(Saved entries)
+-------+
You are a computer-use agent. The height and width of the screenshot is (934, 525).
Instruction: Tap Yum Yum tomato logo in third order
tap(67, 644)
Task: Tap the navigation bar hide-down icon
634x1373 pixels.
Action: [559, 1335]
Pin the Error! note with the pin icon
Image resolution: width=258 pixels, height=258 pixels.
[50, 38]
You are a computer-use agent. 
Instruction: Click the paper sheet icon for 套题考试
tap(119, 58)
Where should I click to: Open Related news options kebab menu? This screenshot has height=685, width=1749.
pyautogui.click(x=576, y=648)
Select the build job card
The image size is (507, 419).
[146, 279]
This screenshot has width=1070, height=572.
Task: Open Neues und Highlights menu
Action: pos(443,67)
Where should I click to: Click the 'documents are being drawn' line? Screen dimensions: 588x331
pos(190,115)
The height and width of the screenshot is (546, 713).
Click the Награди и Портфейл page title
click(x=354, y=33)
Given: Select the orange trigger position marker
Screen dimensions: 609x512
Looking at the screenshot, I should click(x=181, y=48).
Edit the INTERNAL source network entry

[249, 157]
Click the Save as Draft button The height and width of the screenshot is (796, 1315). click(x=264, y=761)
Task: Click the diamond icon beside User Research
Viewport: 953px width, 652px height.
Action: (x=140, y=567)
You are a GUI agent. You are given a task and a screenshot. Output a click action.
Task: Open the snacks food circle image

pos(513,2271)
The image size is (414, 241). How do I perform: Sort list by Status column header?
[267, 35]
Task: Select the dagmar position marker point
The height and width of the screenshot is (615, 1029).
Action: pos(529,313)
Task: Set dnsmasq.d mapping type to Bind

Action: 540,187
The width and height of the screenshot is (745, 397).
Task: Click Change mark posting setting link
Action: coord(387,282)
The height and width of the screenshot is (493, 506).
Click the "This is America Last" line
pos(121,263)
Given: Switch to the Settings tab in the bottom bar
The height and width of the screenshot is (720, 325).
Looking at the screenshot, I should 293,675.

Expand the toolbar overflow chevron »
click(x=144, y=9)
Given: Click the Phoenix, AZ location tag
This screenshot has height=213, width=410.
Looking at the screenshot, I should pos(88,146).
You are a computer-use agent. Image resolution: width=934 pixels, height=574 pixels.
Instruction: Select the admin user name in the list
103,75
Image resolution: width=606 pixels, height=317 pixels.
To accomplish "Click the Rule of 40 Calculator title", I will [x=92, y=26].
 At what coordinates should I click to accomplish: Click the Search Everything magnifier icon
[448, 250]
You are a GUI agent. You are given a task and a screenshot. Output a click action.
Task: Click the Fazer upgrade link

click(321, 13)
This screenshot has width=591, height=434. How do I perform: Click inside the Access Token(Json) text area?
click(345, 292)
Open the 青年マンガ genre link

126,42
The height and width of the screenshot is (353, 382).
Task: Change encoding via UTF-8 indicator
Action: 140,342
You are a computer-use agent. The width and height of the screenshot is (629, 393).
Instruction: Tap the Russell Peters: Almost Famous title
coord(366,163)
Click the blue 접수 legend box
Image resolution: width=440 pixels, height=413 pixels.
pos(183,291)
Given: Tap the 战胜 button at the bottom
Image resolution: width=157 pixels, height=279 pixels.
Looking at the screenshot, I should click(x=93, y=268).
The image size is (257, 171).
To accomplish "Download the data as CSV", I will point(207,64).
+-------+
§ YOUR GOAL
Exactly as shown above, write out all the records.

§ RESPONSE TO THE TASK
You are a computer-use agent. The height and width of the screenshot is (934, 525).
Instruction: Tap Yum Yum tomato logo in third order
tap(67, 644)
Task: Tap the navigation bar hide-down icon
634x1373 pixels.
Action: [559, 1335]
Pin the Error! note with the pin icon
Image resolution: width=258 pixels, height=258 pixels.
[50, 38]
You are a computer-use agent. 
Instruction: Click the paper sheet icon for 套题考试
tap(119, 58)
Where should I click to: Open Related news options kebab menu? This screenshot has height=685, width=1749.
pyautogui.click(x=576, y=648)
Select the build job card
The image size is (507, 419).
[146, 279]
This screenshot has width=1070, height=572.
Task: Open Neues und Highlights menu
Action: pos(443,67)
Where should I click to: Click the 'documents are being drawn' line? Screen dimensions: 588x331
pos(190,115)
The height and width of the screenshot is (546, 713).
Click the Награди и Портфейл page title
click(x=354, y=33)
Given: Select the orange trigger position marker
Screen dimensions: 609x512
Looking at the screenshot, I should click(x=181, y=48).
Edit the INTERNAL source network entry

[249, 157]
Click the Save as Draft button The height and width of the screenshot is (796, 1315). click(x=264, y=761)
Task: Click the diamond icon beside User Research
Viewport: 953px width, 652px height.
Action: (x=140, y=567)
You are a GUI agent. You are given a task and a screenshot. Output a click action.
Task: Open the snacks food circle image

pos(513,2271)
The image size is (414, 241). How do I perform: Sort list by Status column header?
[267, 35]
Task: Select the dagmar position marker point
The height and width of the screenshot is (615, 1029).
Action: pos(529,313)
Task: Set dnsmasq.d mapping type to Bind

Action: 540,187
The width and height of the screenshot is (745, 397).
Task: Click Change mark posting setting link
Action: coord(387,282)
The height and width of the screenshot is (493, 506).
Click the "This is America Last" line
pos(121,263)
Given: Switch to the Settings tab in the bottom bar
The height and width of the screenshot is (720, 325).
Looking at the screenshot, I should 293,675.

Expand the toolbar overflow chevron »
click(x=144, y=9)
Given: Click the Phoenix, AZ location tag
This screenshot has height=213, width=410.
Looking at the screenshot, I should pos(88,146).
You are a computer-use agent. Image resolution: width=934 pixels, height=574 pixels.
Instruction: Select the admin user name in the list
103,75
Image resolution: width=606 pixels, height=317 pixels.
To accomplish "Click the Rule of 40 Calculator title", I will [x=92, y=26].
 At what coordinates should I click to accomplish: Click the Search Everything magnifier icon
[448, 250]
You are a GUI agent. You are given a task and a screenshot. Output a click action.
Task: Click the Fazer upgrade link

click(321, 13)
This screenshot has width=591, height=434. How do I perform: Click inside the Access Token(Json) text area?
click(345, 292)
Open the 青年マンガ genre link

126,42
The height and width of the screenshot is (353, 382).
Task: Change encoding via UTF-8 indicator
Action: 140,342
You are a computer-use agent. The width and height of the screenshot is (629, 393).
Instruction: Tap the Russell Peters: Almost Famous title
coord(366,163)
Click the blue 접수 legend box
Image resolution: width=440 pixels, height=413 pixels.
pos(183,291)
Given: Tap the 战胜 button at the bottom
Image resolution: width=157 pixels, height=279 pixels.
Looking at the screenshot, I should click(x=93, y=268).
The image size is (257, 171).
To accomplish "Download the data as CSV", I will point(207,64).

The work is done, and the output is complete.